Deuxième à la sortie du dernier tir, Julia Simon n’a pas réussi à trouver les ressources physiques nécessaires pour revenir sur Lisa Vittozzi, et conserver la place de l’équipe de France sur le podium du relais féminin de Ruhpolding.
Il en a manqué sur les skis pour Julia Simon
Parfaite sur le pas de tir de Ruhpolding, Julia Simon n’a pas réussi à tenir la cadence des ses adversaires en piste. Lancée par Justine Braisaz-Bouchet à 8.4 secondes de l’Italie, la Savoyarde abordait le dernier tir en tête en compagnie de Lisa Vittozzi, Maren Kirkeeide, Hanna Oeberg et Franziska Preuss.

Une bataille derrière la carabine au sommet, remportée par Julia Simon et la Transalpine, sans-faute, alors que leurs adversaires piochaient, et se rendaient même sur l’anneau de pénalité avec l’Allemande. Ressortie du dernier tir avec 2.9 secondes de retard sur Lisa Vittozzi, la Française n’arrivait pas à combler ce faible retard, et perdait même du terrain mètre après mètre. En souffrance sur les skis, elle voyait même revenir sur elle les intenables Maren Kirkeeide et Hanna Oeberg.

Dans la dernière montée avant de basculer vers le stade, Julia Simon perdait même le contact avec la Norvégienne et la Suédoise, abandonnant les espoirs de podium en toute fin de course. À l’arrivée, c’est une frustrante quatrième place pour les Bleues, à 7 secondes podium, à 10 secondes de la gagne revenue à la Norvège grâce à une nouvelle dernière ligne droite de folie proposée par Maren Kirkeeide. Si Julia Simon n’a pas de regret, après avoir donné son 100%, la frustration est évidemment présente, quatre jours après avoir écrasé le relais d’Oberhof. “C’était de la souffrance, j’ai tout donné, avoue-t-elle au micro de la chaîne l’Équipe. Elles arrivaient tellement fort (Maren Kirkeeide et Hanna Oeberg, ndlr). Je ne pensais pas qu’elles arriveraient à revenir sur Lisa (Vittozzi). C’était un autre rythme. Je me suis sentie impuissante.”

== Consignes de l'exercice ==
[1] Répondez brièvement aux questions suivantes à partir de l'extrait sur le relais féminin de Ruhpolding.
(a) Avec quel retard sur l'Italie Justine Braisaz-Bouchet a-t-elle lancé Julia Simon ?
(b) Combien de secondes de retard Julia Simon comptait-elle sur Lisa Vittozzi à la sortie du dernier tir ?
(c) Quelle place l'équipe de France a-t-elle obtenue à l'arrivée, et à combien de secondes du podium ?
[2] Poursuivez l'extrait sur le relais féminin de Ruhpolding à partir de sa dernière phrase.
Les enregistrements ci-après proviennent d'une autre source.

== Informations extraites ==
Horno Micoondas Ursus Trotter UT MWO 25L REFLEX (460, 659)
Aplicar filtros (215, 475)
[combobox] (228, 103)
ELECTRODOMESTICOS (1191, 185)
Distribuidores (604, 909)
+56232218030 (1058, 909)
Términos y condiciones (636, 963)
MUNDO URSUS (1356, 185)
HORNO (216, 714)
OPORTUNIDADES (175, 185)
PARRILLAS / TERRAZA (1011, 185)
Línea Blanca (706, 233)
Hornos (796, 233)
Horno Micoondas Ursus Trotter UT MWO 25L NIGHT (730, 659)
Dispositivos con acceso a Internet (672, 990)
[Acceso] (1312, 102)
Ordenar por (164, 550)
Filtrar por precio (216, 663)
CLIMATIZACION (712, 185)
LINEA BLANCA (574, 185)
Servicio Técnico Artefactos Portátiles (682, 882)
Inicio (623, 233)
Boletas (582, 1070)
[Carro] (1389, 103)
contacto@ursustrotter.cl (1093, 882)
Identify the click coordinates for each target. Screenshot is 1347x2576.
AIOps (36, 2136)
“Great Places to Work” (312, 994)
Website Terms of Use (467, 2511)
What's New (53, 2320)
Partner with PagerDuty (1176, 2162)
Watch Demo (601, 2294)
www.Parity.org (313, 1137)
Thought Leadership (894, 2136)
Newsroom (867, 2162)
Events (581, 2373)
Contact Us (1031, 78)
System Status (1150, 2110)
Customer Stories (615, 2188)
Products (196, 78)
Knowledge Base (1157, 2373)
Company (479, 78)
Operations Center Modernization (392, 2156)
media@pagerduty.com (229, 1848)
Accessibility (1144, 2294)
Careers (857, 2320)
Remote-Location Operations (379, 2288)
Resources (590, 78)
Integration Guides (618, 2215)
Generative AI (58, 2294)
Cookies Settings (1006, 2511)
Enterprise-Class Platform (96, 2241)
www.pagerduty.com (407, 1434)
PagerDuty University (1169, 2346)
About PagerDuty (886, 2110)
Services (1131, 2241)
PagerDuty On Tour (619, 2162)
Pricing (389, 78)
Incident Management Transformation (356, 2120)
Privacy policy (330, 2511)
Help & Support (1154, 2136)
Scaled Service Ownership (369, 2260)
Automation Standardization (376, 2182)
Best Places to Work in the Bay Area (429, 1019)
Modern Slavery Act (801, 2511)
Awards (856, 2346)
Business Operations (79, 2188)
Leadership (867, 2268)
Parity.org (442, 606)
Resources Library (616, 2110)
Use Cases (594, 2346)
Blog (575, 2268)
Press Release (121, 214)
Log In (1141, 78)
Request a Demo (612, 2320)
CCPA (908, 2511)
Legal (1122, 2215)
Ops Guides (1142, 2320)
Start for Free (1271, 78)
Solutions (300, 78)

== Réponses rédigées ==
[1]
(a) 8.4 secondes.
(b) 2.9 secondes.
(c) La quatrième place, à 7 secondes du podium.

[2]
“J’ai l’impression d’avoir très bien fait le travail (sur le pas de tir, ndlr). Je ne me suis pas précipitée, j’étais tout le temps dans le contrôle. Il y a des moments où j’étais même plus attentive. Mais sur la piste c’était très dur. C’est frustrant, il m’en manque un peu. Je sens que ça va de mieux en mieux. Il y a quelque temps je n’aurais pas été capable de tenir. Dès le premier tour c’est parti vraiment très fort. Le dernier tour normalement c’est mon point fort mais aujourd’hui c’est là où je n’arrive pas à accrocher, où je n’arrive même pas à conserver ma place. Tout va tellement vite dans ce relais de Ruhpolding. D’un côté je n’ai pas de regret car j’ai donné mon maximum.”